DHAKA: Pakistani Rights activist Asma Jahangir has criticised the government for demonstrating “disproportionately high passion” against the execution of Salauddin Quader Chowdhury and Ali Ahsan Mojaheed.
“Why is the hanging of two Bangladeshis more important for the government than the execution of its own citizens?” asked the former president of the Supreme Court Bar Association (SCBA).
The response sent a message that the government of Pakistan had extraordinary love and affection for the opposition members in Bangladesh than its citizens, Asma Jahangir told reporters at the Supreme Court on Monday.
She was reacting to the response by the Foreign Office and Interior Minister Chaudhry Nisar Ali Khan expressing anguish and concern over the execution of Bangladesh National Party leader Salahuddin Quader Chowdhry and Ali Ahsan Mujahid of Jamaat-i-Islami.
“Equal passion, we hope, will be shown by the government” for the people on death row in Pakistan than being hanged elsewhere in the world by denying due process, she said.

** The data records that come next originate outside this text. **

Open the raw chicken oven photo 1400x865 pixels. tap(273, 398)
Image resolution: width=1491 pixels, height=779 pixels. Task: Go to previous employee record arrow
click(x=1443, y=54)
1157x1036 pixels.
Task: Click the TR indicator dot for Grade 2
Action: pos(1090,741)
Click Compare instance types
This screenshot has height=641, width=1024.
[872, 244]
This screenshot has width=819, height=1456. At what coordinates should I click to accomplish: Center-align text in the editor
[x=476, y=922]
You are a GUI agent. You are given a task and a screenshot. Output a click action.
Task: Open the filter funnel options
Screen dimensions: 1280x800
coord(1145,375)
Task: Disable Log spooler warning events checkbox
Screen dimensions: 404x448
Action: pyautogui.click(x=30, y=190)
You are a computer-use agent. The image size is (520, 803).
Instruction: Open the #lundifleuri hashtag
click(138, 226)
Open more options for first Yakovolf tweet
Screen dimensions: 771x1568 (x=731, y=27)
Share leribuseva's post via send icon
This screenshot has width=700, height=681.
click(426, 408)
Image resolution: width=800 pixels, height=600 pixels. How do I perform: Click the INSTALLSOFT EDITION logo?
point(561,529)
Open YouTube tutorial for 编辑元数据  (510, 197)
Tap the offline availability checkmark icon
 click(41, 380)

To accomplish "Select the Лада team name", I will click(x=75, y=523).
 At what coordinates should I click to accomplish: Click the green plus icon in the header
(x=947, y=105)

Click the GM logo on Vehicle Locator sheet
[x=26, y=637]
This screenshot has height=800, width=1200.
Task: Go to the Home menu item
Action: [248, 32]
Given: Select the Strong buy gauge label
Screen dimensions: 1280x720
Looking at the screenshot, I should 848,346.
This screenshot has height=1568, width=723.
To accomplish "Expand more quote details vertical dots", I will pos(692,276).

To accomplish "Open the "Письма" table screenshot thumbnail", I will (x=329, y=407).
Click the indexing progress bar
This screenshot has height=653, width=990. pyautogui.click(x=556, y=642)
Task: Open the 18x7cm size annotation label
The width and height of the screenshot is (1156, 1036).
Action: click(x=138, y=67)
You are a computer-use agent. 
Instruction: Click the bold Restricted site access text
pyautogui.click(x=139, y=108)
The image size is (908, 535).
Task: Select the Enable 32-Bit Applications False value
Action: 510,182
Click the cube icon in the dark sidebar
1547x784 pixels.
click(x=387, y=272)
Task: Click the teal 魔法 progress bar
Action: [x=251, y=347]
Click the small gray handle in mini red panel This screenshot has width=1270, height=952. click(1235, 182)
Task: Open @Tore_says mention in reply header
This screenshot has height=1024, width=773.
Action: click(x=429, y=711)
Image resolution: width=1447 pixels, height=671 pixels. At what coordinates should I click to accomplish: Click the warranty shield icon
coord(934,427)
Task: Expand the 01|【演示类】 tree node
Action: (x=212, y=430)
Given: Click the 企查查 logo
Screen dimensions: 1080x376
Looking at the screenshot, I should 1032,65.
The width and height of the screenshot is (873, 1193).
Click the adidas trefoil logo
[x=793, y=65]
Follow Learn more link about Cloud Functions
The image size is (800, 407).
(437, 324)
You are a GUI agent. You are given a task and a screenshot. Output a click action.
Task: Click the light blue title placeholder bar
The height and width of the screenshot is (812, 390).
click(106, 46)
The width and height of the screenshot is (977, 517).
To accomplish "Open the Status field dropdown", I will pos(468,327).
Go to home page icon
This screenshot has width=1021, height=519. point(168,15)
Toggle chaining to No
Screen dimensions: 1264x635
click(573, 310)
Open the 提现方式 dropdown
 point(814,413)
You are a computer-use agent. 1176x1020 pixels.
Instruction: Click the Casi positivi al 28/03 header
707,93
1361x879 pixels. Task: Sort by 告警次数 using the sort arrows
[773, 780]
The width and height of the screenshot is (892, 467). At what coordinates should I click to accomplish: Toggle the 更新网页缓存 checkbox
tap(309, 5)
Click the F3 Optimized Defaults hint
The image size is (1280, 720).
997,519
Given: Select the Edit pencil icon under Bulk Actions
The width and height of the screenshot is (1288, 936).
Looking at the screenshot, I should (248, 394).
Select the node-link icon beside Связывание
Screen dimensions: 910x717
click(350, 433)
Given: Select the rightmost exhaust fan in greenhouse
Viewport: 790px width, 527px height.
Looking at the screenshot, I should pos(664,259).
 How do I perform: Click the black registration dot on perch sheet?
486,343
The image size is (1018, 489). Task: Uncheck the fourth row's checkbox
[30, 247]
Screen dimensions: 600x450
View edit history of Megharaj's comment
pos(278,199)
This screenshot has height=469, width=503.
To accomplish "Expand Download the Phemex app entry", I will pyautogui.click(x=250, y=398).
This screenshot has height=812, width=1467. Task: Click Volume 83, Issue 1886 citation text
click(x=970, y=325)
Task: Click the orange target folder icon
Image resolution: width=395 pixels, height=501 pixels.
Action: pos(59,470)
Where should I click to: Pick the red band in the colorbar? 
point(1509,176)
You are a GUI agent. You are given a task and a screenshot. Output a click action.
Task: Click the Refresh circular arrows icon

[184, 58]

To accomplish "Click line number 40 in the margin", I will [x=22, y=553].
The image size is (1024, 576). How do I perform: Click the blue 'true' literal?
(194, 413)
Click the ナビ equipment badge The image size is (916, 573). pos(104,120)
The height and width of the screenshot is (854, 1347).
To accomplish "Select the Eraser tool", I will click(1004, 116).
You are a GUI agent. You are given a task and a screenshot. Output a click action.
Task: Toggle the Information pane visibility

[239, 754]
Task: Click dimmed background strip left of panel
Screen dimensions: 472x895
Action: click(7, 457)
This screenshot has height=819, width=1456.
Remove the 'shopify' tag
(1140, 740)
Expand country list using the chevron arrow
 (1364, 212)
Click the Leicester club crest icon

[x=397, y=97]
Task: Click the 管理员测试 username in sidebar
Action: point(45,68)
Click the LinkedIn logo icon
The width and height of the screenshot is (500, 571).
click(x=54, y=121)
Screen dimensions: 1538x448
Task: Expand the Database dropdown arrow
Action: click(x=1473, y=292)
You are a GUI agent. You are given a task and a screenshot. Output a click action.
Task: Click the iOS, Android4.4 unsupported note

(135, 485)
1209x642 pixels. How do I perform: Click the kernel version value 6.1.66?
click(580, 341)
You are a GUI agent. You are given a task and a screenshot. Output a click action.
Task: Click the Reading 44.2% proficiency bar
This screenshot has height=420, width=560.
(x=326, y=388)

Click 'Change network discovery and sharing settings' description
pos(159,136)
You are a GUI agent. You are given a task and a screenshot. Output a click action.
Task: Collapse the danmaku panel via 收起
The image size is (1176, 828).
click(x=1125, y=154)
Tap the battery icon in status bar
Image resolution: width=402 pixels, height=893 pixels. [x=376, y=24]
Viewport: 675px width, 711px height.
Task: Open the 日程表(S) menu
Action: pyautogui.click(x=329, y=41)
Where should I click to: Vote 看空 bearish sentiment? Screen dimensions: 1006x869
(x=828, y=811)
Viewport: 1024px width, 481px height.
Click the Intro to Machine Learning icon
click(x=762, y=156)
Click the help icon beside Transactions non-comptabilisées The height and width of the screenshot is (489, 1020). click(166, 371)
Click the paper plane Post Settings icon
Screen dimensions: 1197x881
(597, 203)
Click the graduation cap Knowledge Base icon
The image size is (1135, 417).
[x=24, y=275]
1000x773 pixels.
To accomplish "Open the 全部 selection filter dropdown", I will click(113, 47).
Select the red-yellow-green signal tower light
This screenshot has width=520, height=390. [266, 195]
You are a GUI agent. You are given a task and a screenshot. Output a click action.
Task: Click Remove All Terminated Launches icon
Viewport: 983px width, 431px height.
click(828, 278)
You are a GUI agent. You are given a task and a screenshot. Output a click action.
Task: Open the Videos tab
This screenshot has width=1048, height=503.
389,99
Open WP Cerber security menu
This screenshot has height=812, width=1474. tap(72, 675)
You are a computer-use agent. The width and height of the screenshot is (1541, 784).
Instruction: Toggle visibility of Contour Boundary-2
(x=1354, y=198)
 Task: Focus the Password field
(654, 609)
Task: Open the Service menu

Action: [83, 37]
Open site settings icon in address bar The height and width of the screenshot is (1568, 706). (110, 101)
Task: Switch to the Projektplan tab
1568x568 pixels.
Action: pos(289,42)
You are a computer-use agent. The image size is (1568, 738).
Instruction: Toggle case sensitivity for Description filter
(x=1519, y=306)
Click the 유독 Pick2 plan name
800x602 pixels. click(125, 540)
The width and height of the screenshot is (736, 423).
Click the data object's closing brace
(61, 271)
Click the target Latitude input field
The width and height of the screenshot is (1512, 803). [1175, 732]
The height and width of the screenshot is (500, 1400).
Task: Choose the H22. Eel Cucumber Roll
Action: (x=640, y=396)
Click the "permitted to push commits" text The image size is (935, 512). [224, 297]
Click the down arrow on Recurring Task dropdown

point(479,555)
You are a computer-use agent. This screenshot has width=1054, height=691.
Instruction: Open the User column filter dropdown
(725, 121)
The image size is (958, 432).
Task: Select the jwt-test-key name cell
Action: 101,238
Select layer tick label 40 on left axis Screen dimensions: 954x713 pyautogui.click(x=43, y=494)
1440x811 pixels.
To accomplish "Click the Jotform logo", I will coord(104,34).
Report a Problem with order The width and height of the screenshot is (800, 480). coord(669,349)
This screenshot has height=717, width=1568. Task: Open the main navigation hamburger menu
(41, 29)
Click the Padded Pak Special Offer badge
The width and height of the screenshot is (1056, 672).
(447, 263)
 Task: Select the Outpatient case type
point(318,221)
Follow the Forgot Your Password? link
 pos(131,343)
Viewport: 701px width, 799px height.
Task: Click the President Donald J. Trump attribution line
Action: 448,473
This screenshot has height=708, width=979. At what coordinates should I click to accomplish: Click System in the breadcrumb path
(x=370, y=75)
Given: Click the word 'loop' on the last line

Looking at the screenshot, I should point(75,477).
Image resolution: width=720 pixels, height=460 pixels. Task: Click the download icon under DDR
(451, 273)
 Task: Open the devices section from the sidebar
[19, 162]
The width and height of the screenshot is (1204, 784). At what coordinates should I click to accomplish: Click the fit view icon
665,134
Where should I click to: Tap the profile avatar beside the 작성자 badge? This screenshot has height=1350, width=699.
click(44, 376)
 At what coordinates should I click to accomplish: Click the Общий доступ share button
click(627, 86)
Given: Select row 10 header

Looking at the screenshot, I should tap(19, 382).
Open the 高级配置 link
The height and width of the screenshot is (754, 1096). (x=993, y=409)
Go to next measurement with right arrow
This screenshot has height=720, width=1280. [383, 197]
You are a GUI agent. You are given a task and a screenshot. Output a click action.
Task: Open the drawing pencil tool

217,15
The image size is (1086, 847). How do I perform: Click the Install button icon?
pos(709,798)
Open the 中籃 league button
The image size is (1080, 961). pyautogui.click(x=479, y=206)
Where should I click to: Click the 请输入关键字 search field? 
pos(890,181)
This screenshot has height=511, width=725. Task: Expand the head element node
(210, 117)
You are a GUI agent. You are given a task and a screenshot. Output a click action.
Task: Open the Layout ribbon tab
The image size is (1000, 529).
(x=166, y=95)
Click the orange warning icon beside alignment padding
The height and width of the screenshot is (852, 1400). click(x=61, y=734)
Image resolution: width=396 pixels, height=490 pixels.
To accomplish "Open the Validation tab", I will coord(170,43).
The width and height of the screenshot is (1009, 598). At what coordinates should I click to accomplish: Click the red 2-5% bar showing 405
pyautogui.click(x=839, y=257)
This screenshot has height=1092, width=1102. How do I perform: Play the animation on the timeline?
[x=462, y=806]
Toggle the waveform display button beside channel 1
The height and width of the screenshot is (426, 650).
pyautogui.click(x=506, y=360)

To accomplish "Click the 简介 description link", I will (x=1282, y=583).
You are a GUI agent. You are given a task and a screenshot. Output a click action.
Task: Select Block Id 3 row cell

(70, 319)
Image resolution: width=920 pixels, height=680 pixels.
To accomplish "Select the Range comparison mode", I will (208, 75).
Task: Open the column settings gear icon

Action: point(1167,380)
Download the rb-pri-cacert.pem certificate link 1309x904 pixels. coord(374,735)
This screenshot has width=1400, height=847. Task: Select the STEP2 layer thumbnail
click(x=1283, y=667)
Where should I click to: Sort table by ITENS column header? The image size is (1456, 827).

Asma Jahangir said Pakistan should first take up the issue of capital punishment through unfair trials here and of those Pakistanis who were being consistently executed in Saudi Arabia and then show disproportionately high passion for the politicians of Bangladesh.
She said the government was only confirming the fact that two men were political agents and working for the cause of Pakistan. Are these two Bangladeshi more important than the people living in Pakistan, she asked. If the answer is in the affirmative, the government should also explain why and what for.
She admitted that the two politicians had been executed without affording due process, but regretted that the same right was being denied to the people facing trial in military courts on terrorism charges.
“We are against the death penalty and unfair trials whether in Pakistan, Bangladesh or elsewhere,” she said, adding that everybody knew that the trial of the two Bangladeshi politicians was flawed, but the role of Pakistan was something which was not understandable.